## Requirements:
Rewrite the lines from the one containing "This screenshot has width=534, height=723." through the one containing "Tick the Delete", inclusive, as a Markdown table with the columns Row and Line. Skip blank lines and number the remaining lines in the Row column.

▼

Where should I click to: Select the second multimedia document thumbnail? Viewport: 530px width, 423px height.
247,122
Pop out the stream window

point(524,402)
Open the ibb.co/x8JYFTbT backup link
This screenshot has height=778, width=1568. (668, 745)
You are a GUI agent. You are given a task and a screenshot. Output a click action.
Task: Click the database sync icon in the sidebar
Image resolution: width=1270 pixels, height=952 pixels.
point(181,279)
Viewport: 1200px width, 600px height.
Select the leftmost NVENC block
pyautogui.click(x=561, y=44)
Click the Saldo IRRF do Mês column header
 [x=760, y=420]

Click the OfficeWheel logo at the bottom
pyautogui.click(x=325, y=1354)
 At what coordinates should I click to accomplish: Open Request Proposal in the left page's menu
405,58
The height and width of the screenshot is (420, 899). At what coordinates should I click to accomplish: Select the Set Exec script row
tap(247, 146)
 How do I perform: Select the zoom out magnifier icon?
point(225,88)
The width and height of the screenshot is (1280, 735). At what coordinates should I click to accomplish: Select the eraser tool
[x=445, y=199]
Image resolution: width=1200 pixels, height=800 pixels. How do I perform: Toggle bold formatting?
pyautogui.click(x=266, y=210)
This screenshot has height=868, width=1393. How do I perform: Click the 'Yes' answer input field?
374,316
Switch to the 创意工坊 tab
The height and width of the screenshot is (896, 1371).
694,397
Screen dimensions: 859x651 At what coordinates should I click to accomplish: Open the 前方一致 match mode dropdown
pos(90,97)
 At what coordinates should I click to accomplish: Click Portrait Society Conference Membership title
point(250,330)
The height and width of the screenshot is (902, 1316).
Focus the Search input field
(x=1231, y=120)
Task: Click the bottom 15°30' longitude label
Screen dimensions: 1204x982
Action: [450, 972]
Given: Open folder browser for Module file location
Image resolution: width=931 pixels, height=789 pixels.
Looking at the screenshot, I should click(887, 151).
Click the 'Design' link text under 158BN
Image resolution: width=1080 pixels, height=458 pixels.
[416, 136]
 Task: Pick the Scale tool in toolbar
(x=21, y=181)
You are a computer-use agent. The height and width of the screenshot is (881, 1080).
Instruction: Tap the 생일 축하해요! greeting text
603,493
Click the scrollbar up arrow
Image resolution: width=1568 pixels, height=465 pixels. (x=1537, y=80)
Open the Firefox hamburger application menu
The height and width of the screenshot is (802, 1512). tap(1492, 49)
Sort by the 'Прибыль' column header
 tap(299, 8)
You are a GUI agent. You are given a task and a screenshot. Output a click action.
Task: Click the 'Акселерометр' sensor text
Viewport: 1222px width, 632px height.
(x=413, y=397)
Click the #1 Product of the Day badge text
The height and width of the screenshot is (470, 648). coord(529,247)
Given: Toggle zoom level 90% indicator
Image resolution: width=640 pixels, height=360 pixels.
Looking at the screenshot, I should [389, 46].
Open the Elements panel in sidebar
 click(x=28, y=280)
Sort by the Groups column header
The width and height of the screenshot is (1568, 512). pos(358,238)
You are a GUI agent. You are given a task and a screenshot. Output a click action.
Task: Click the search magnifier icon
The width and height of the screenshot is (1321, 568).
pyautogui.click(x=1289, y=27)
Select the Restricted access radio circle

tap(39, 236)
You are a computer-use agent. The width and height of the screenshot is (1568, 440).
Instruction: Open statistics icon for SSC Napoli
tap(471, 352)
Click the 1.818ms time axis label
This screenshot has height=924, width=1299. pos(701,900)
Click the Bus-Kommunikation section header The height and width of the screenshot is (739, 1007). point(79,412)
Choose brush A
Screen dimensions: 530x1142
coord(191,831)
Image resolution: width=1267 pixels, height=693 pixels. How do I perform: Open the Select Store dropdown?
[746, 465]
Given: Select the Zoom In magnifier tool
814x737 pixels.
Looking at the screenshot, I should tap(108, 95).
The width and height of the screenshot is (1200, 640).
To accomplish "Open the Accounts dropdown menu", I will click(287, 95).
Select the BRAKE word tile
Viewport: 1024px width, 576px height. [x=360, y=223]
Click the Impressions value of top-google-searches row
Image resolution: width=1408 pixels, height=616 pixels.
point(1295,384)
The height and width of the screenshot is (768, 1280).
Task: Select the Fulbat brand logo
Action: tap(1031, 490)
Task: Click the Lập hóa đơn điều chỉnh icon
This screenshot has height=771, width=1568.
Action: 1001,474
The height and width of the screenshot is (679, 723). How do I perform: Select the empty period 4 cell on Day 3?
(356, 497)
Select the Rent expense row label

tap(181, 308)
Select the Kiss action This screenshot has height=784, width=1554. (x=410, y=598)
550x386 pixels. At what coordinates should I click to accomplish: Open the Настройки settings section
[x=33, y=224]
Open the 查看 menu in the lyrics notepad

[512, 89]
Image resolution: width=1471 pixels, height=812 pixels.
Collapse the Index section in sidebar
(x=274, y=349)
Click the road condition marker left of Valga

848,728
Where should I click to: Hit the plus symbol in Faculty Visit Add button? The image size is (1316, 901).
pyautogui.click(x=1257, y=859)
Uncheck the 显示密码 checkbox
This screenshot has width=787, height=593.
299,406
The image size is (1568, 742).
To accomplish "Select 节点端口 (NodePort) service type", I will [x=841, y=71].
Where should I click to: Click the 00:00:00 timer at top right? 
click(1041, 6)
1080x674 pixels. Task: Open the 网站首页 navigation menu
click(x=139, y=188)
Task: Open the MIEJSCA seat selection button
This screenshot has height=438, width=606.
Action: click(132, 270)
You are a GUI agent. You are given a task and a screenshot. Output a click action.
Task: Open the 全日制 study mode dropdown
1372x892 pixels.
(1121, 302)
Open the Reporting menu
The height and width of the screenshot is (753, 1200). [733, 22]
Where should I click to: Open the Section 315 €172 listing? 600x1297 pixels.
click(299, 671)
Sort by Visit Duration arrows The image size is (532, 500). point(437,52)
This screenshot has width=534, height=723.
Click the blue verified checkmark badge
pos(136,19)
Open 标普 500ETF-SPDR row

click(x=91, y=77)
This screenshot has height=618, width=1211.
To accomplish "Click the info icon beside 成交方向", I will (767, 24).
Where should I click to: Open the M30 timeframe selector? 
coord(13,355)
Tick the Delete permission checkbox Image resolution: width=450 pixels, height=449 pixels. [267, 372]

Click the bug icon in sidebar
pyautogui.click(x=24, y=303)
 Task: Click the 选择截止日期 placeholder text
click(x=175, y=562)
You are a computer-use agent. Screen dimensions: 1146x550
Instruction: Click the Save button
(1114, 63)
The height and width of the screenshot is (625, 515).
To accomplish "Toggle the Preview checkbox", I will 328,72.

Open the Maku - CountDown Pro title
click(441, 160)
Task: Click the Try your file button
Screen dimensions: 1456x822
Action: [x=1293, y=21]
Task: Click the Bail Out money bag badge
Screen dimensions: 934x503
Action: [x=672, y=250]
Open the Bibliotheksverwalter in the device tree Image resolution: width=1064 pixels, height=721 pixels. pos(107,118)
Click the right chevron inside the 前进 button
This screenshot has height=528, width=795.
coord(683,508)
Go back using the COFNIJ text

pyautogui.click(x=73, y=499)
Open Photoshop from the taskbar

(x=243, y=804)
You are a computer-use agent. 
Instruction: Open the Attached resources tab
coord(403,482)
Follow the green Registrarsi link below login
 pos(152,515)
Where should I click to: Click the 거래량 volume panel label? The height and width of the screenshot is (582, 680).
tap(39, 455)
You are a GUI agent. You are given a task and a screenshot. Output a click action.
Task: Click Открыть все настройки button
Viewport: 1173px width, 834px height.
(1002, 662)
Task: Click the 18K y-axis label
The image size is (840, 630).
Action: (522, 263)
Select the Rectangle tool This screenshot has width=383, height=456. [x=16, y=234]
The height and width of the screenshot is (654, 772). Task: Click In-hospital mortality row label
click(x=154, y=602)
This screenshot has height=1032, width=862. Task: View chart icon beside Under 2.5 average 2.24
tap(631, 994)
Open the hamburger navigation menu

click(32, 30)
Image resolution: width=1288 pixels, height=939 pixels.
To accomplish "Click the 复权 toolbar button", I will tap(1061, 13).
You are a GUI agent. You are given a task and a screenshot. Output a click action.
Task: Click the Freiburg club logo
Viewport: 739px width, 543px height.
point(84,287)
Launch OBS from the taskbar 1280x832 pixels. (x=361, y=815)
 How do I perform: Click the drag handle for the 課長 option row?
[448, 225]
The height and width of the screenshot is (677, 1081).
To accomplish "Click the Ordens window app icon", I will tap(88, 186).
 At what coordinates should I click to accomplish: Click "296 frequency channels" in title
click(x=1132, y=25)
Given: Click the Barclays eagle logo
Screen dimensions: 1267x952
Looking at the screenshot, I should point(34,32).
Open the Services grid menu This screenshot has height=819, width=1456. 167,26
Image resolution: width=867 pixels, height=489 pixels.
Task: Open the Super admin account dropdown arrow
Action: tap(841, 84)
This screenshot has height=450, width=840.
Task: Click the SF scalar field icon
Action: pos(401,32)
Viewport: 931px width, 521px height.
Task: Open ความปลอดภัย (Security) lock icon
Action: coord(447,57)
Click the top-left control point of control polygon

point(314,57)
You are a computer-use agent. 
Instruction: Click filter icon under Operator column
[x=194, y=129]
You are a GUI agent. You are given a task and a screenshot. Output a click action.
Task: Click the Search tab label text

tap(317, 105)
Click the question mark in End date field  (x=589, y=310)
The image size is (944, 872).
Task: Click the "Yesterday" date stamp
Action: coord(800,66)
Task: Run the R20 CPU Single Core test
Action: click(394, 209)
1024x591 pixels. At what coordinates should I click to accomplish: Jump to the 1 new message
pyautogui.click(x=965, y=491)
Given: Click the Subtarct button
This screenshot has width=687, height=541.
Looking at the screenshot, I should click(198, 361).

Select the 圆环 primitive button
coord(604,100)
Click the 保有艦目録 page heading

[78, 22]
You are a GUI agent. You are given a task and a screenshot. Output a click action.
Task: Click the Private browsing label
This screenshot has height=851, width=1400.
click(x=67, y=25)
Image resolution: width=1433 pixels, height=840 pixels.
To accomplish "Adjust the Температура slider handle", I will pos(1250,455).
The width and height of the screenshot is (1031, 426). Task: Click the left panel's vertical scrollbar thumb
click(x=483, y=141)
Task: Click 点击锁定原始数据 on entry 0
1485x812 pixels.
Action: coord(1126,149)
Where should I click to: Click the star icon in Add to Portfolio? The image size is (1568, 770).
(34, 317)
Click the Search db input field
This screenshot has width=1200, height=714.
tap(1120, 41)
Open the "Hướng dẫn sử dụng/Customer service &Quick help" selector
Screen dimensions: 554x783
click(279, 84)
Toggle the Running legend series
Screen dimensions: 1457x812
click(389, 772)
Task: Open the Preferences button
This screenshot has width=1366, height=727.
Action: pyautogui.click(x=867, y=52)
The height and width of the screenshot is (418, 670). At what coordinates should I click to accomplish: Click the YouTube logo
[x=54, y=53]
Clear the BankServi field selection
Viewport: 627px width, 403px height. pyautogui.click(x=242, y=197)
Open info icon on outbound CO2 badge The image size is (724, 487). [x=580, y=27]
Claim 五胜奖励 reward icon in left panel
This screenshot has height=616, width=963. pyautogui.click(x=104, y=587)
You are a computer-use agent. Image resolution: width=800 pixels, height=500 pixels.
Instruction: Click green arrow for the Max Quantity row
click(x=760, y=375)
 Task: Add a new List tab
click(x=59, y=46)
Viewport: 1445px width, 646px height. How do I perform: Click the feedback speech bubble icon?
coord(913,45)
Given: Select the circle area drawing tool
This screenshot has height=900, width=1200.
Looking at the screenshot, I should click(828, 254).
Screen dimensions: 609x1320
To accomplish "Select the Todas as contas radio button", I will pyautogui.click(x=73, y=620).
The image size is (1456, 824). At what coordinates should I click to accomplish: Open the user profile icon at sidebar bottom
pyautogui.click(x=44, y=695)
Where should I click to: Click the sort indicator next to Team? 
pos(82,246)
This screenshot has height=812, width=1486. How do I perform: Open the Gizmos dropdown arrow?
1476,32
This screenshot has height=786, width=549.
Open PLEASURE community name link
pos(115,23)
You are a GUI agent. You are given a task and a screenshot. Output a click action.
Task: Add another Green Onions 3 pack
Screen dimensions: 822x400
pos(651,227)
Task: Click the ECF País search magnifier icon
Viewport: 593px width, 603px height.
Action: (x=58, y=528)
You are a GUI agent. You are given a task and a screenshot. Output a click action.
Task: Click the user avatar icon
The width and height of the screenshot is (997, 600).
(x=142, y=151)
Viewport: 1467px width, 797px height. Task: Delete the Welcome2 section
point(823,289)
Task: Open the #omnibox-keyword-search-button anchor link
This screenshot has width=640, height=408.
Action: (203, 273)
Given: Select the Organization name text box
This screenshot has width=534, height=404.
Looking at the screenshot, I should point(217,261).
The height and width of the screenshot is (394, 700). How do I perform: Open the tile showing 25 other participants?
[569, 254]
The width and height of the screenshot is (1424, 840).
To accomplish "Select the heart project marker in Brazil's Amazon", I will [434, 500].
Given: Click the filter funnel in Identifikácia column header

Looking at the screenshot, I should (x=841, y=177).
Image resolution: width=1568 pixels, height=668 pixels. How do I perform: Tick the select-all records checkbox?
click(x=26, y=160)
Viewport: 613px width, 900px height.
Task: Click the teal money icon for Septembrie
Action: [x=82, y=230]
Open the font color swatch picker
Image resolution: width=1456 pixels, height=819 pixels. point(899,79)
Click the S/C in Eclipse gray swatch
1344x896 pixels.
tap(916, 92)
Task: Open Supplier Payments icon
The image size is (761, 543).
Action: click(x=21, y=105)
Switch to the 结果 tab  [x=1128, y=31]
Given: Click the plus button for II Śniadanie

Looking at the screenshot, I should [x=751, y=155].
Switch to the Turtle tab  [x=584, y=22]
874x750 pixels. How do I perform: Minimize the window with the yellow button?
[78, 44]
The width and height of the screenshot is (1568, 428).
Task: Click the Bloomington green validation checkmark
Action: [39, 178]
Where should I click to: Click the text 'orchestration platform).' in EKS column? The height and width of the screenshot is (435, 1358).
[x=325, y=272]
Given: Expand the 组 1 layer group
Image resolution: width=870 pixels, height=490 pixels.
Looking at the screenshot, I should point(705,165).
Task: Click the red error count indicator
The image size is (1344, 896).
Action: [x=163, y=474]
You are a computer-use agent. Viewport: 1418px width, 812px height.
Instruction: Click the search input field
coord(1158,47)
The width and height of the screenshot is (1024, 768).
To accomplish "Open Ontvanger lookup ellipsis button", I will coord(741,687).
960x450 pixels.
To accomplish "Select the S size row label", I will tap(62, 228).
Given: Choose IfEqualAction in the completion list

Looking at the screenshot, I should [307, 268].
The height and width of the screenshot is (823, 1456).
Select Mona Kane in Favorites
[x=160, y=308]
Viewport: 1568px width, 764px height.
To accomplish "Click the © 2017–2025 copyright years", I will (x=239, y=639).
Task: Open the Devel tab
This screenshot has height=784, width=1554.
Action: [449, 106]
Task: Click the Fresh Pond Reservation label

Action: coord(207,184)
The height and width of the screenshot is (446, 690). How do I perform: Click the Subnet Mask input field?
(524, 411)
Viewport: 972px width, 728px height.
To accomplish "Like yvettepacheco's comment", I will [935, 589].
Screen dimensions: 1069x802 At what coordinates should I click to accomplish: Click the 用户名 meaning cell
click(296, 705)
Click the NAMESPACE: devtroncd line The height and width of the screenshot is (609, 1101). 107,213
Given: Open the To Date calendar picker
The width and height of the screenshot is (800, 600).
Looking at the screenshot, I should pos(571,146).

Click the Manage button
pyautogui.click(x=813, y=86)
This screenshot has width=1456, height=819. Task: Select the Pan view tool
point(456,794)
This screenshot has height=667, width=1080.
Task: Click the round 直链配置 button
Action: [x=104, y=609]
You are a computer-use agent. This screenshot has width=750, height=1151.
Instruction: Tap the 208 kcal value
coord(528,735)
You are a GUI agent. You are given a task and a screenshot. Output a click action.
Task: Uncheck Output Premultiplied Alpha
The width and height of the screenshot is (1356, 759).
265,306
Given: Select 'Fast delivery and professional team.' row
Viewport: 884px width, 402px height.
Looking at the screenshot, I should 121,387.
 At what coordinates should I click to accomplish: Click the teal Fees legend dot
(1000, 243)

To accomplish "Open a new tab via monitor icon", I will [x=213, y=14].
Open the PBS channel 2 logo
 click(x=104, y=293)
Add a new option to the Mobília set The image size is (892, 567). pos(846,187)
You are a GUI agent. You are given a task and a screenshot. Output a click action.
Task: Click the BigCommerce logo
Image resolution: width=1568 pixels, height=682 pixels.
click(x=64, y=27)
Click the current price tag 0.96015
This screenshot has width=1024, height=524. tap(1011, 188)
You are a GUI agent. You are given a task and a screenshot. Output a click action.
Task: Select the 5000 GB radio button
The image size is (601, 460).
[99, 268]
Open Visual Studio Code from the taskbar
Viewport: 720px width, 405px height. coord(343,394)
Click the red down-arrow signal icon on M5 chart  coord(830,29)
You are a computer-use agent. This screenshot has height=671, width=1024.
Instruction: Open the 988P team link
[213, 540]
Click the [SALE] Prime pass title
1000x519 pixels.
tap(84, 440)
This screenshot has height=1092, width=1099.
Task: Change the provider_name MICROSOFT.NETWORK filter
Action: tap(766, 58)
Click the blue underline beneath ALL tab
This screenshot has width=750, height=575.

▲

## Expected answer:
| Row | Line |
|---|---|
| 1 | This screenshot has width=534, height=723. |
| 2 | Click the blue verified checkmark badge |
| 3 | pos(136,19) |
| 4 | Open 标普 500ETF-SPDR row |
| 5 | click(x=91, y=77) |
| 6 | This screenshot has height=618, width=1211. |
| 7 | To accomplish "Click the info icon beside 成交方向", I will (767, 24). |
| 8 | Where should I click to: Open the M30 timeframe selector?  |
| 9 | coord(13,355) |
| 10 | Tick the Delete permission checkbox Image resolution: width=450 pixels, height=449 pixels. [267, 372] |